Representative Ron Paul (R., Texas) recently reintroduced legislation that would keep federal funding from being used to establish or implement any universal or mandatory mental health, psychiatric, or socio-emotional screening program without Parental Consent. Because of the generality of mental health tests, it’s easy for widespread screening to lead to mass labeling, drugging and life-long stigmatization. Parents may even be subjected to punitive measures for refusing drug treatment for their children.
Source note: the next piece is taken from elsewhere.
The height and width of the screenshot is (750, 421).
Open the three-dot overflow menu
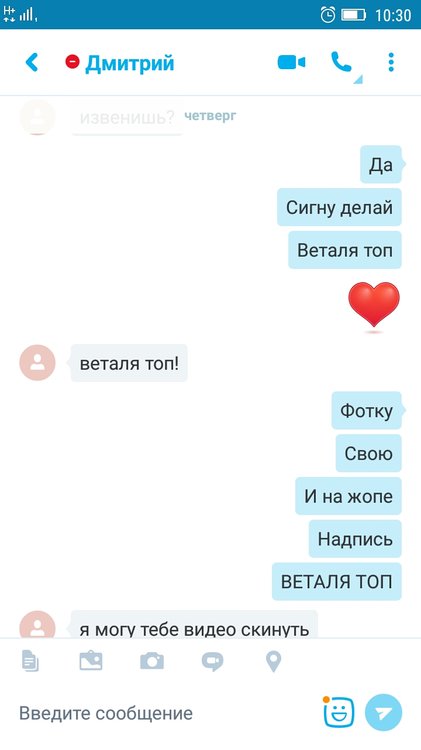(391, 62)
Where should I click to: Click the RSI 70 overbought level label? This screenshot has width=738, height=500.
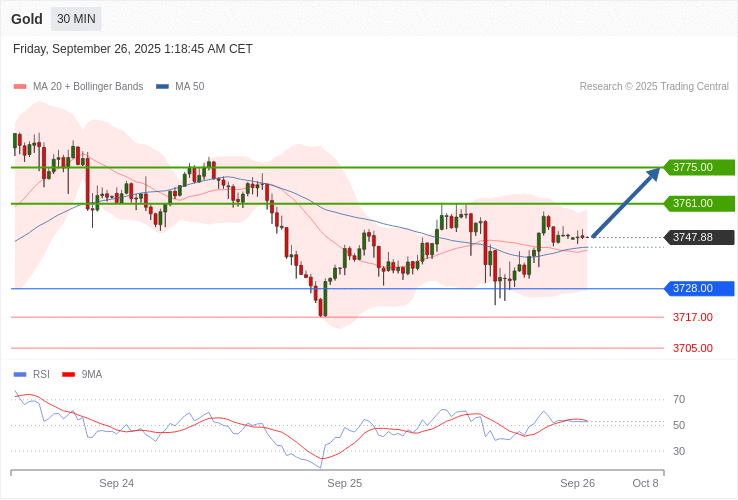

The most recent – and widely publicized – case was that of Maryanne Goldboldo, who police arrested after they invaded her home. They arrived with a Child Protective Services worker who came to take Goldboldo’s daughter after the woman stopped the girl’s psychotropic drug treatment. Godboldo was accused of neglecting her daughter by discontinuing her medication, but had all charges against her dropped in court last week, with the judge ruling that the court order to remove her child was not valid.

“Mental health screening programs, consensual or not, put children and their families at risk,” said Lee Spiller, Director of Investigations for Citizens Commission on Human Rights-Texas. “As Ms. Goldboldo’s case shows, a label results in stigma, it results in law enforcement and child welfare trying to force the parent to drug the child. Unfortunately we’ve seen this on a local basis as well.”

In a speech given to the House of Representatives regarding his bill, Ron Paul said, “Many children have suffered harmful side effects from using psychotropic drugs. Some of the possible side effects include mania, violence, dependence and weight gain. Yet, parents are already being threatened with child abuse charges if they resist efforts to drug their children. Imagine how much easier it will be to drug children against their parents’ wishes if a federally-funded mental-health screener makes the recommendation.”